Please restate each entry word for word and leave the pictures out.
### AVAILABLE DATA
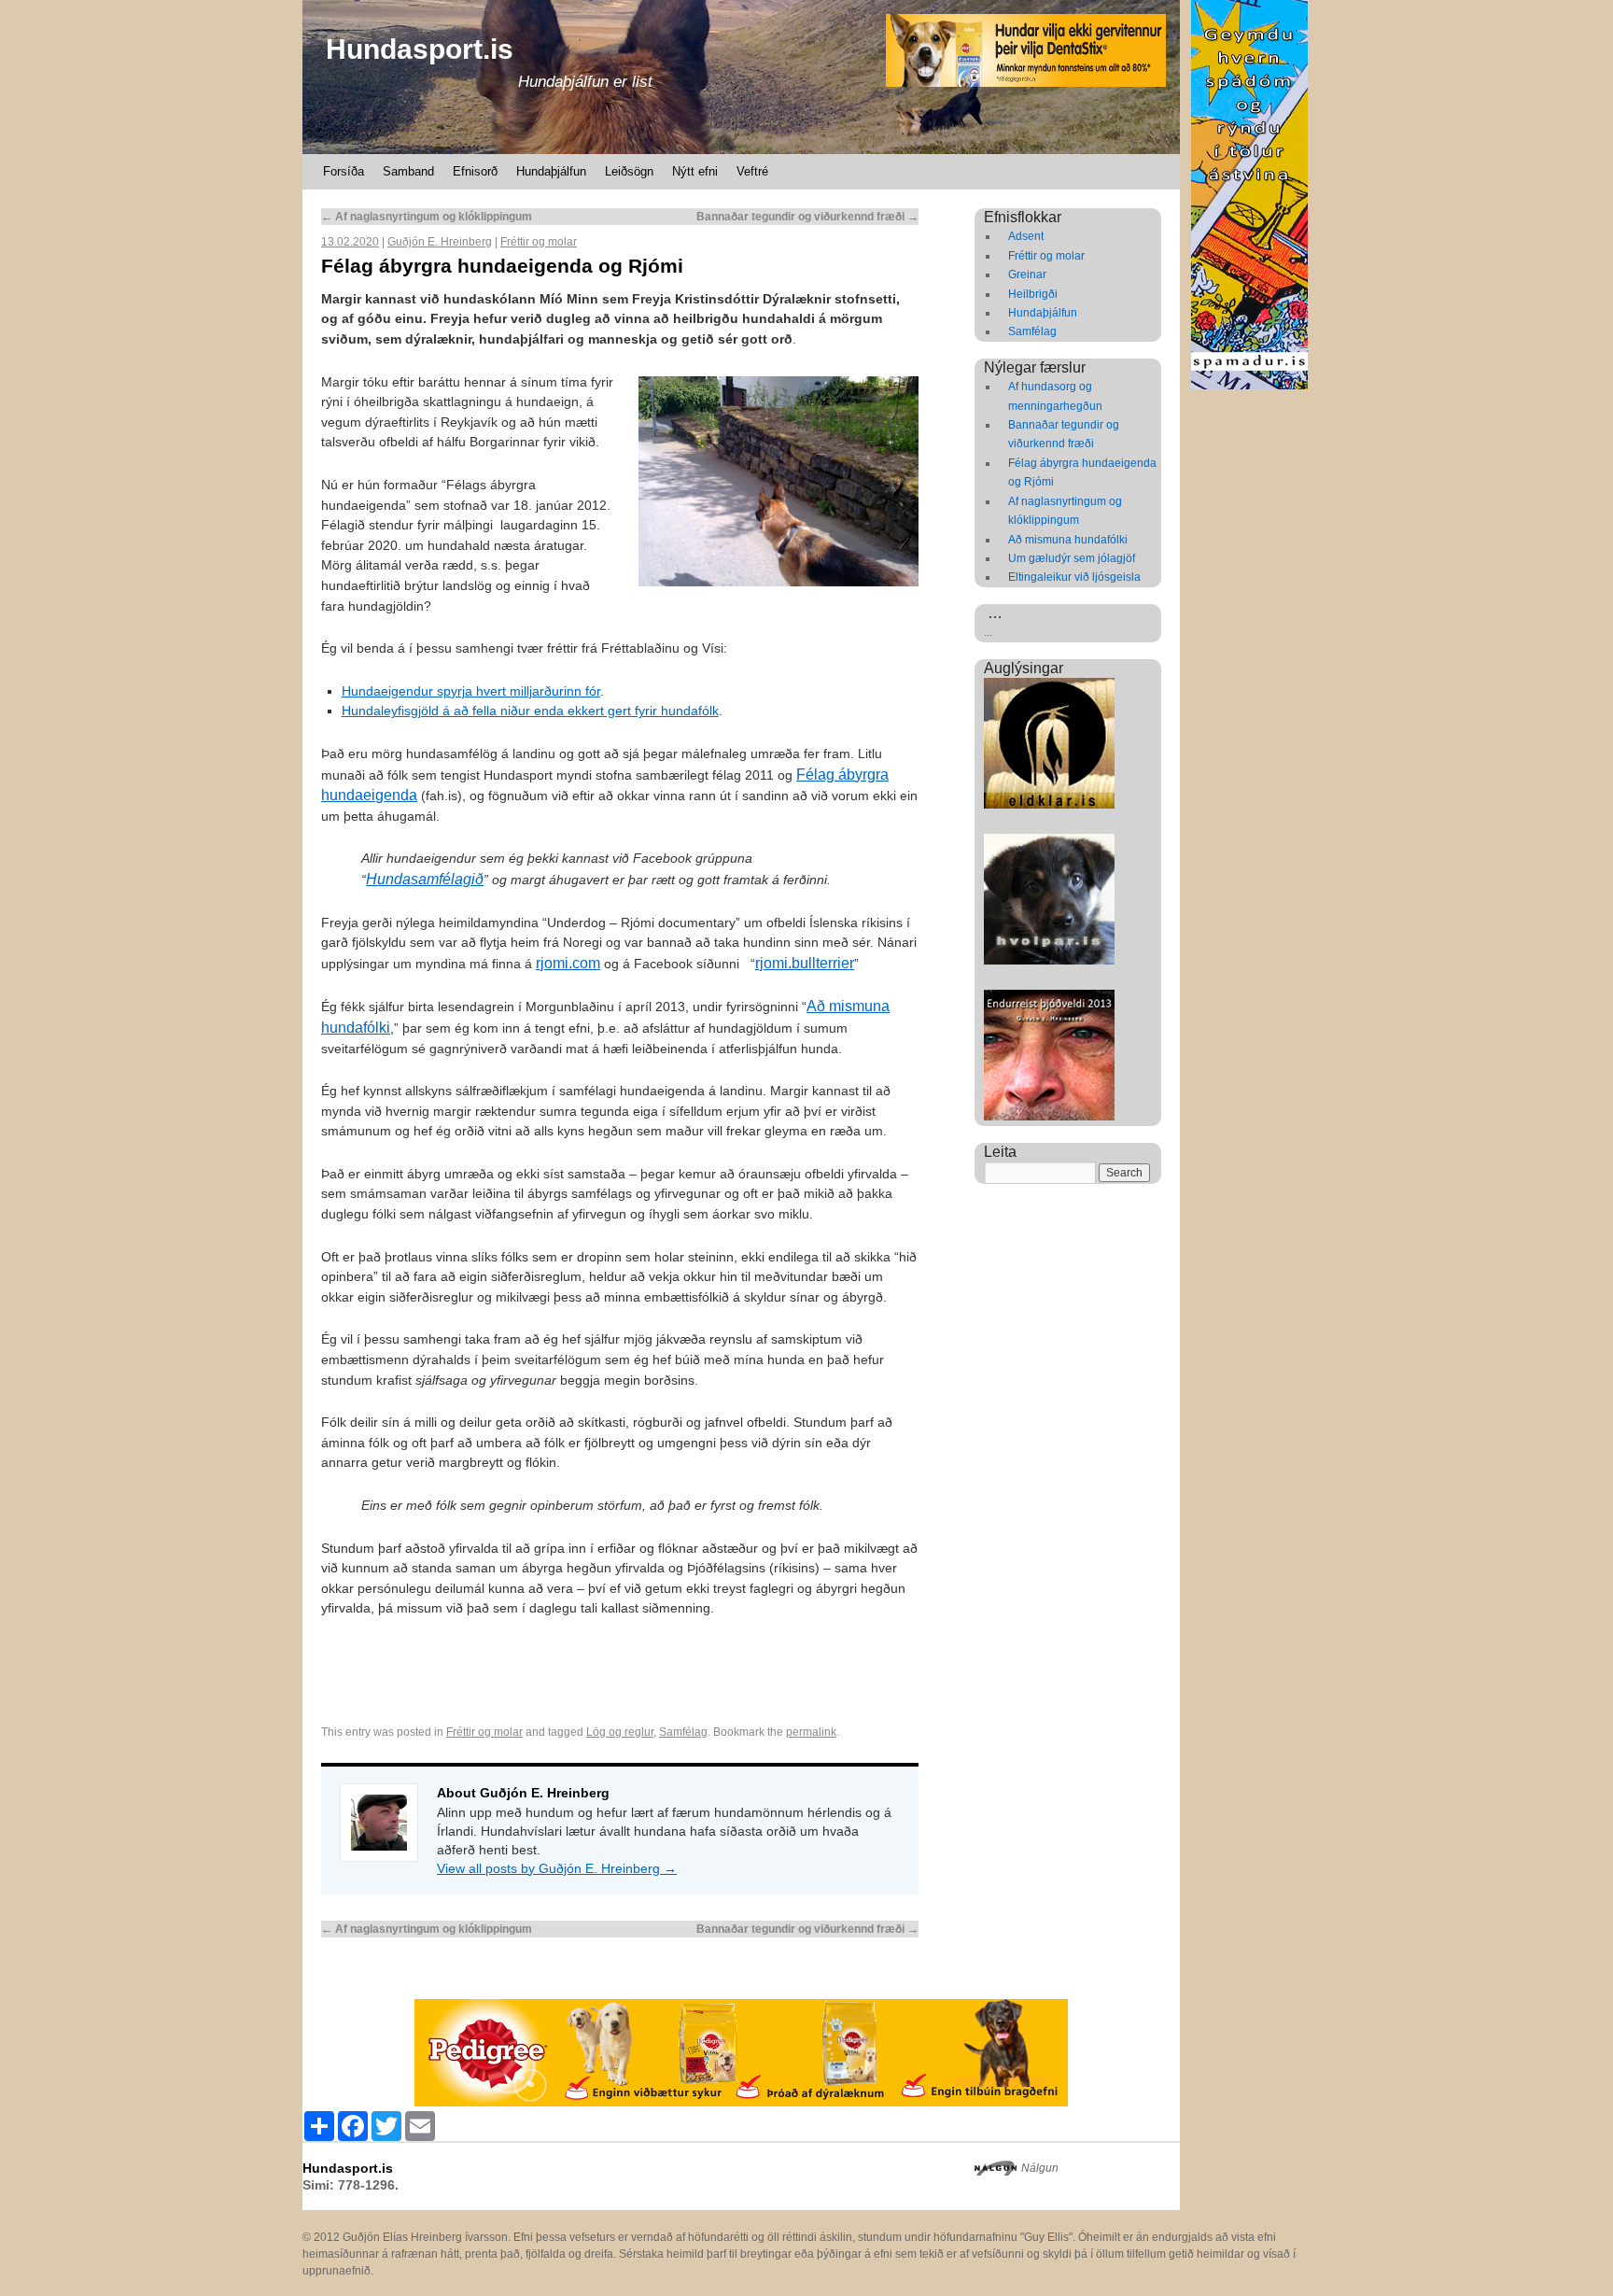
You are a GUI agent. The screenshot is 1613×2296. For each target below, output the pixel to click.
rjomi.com (568, 963)
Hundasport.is (419, 49)
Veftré (752, 171)
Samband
######
## ANSWER BOX
You are a GUI agent. The screenshot is 1613×2296. For each target below, output the pixel to click.
rjomi.com (568, 963)
Hundasport.is (419, 49)
Veftré (752, 171)
Samband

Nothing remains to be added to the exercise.